-- EXTRACTED INFORMATION follows --

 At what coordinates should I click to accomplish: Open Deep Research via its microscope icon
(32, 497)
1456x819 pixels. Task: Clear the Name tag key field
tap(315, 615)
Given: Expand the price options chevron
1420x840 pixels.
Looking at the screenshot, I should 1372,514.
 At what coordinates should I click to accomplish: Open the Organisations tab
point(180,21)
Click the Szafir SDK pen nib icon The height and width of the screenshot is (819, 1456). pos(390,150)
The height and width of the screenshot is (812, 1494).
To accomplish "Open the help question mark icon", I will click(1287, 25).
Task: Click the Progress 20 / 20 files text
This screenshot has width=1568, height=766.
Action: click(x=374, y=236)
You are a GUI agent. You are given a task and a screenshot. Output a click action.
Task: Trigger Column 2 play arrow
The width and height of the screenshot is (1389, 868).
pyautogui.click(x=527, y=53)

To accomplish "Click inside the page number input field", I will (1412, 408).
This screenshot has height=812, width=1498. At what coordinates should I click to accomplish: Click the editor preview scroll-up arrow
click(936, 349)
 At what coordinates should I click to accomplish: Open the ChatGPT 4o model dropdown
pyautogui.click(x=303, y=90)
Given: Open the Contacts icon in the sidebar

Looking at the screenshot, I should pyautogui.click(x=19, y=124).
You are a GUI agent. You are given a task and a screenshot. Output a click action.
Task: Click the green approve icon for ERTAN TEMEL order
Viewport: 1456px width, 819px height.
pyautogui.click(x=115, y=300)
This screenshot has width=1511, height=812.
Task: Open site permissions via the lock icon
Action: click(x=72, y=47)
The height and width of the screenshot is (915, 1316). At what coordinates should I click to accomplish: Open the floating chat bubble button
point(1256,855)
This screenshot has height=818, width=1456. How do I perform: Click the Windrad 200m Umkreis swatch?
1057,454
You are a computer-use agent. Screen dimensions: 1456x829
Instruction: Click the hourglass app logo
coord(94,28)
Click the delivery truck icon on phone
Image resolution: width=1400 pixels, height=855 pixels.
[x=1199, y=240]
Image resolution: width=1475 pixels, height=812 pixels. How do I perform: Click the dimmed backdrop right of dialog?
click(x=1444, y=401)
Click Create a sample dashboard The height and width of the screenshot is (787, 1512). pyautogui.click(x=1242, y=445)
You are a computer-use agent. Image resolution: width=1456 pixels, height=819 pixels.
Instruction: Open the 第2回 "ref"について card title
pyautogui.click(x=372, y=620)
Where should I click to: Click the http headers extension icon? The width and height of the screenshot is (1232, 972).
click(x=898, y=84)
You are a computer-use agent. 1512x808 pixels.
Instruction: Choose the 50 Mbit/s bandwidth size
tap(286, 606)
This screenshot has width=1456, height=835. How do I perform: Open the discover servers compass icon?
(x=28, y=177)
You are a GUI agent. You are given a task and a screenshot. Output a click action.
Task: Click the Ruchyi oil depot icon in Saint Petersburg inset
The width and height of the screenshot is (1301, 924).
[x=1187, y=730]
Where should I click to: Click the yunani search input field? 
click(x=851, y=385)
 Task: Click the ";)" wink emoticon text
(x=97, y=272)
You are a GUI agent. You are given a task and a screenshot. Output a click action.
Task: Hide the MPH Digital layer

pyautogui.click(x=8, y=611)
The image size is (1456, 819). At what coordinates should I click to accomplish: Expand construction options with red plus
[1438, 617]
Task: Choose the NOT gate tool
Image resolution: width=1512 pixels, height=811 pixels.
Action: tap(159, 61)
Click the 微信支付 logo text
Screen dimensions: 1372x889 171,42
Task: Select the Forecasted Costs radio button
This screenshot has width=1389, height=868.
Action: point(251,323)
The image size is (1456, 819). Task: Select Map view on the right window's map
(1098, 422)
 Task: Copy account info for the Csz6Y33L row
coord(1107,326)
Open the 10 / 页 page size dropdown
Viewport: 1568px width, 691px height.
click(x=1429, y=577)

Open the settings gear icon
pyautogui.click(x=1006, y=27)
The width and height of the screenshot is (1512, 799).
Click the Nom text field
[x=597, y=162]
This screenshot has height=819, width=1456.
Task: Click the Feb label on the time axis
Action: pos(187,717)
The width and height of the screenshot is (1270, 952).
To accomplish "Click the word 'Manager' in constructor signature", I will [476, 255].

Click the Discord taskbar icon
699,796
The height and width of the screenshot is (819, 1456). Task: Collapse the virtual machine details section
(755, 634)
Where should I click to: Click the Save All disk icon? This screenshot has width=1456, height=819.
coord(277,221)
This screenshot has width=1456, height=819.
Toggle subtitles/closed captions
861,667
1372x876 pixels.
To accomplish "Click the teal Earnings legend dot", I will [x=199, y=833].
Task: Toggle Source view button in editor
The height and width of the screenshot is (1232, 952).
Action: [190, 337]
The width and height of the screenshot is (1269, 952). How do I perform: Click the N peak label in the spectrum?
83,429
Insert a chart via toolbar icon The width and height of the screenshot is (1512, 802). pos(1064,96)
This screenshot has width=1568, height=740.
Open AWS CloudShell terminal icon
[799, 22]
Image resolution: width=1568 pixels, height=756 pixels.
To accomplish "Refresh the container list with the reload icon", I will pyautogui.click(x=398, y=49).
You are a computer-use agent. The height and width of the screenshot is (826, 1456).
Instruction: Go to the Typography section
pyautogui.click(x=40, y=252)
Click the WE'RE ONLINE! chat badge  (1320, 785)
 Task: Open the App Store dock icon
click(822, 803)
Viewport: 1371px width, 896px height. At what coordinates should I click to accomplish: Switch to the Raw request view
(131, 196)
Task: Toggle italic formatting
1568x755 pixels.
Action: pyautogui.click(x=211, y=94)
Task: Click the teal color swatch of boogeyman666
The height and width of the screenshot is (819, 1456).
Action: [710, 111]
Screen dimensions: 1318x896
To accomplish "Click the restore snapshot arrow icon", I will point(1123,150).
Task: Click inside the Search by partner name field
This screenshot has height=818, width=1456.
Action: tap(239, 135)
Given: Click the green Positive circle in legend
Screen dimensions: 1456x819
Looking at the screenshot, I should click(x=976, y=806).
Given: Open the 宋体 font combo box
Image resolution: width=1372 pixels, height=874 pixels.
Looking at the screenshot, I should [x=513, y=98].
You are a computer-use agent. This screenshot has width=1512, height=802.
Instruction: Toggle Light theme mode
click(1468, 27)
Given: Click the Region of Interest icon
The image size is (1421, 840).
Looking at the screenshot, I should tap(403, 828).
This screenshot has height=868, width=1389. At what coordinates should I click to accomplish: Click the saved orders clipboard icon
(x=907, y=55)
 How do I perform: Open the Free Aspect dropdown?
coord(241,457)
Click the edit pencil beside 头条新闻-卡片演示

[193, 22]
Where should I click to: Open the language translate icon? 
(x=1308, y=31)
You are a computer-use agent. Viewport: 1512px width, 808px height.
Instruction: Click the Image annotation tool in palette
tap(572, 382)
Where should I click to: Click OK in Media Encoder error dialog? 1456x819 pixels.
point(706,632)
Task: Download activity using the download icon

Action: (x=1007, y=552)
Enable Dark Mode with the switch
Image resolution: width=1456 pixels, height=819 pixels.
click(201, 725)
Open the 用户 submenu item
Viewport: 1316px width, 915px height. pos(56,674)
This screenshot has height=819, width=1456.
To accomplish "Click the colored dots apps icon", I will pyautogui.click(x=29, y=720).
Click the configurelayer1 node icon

-- EXTRACTED INFORMATION concluded --

- **WHAT THE TASK ASKS**
Search the records above for the string "computer". Copy every line that contains it.

- **ANSWER**
You are a computer-use agent. Screen dimensions: 1456x829
You are a computer-use agent. Image resolution: width=1456 pixels, height=819 pixels.
You are a computer-use agent. 1512x808 pixels.
You are a computer-use agent. The height and width of the screenshot is (826, 1456).
You are a computer-use agent. This screenshot has width=1512, height=802.
You are a computer-use agent. Viewport: 1512px width, 808px height.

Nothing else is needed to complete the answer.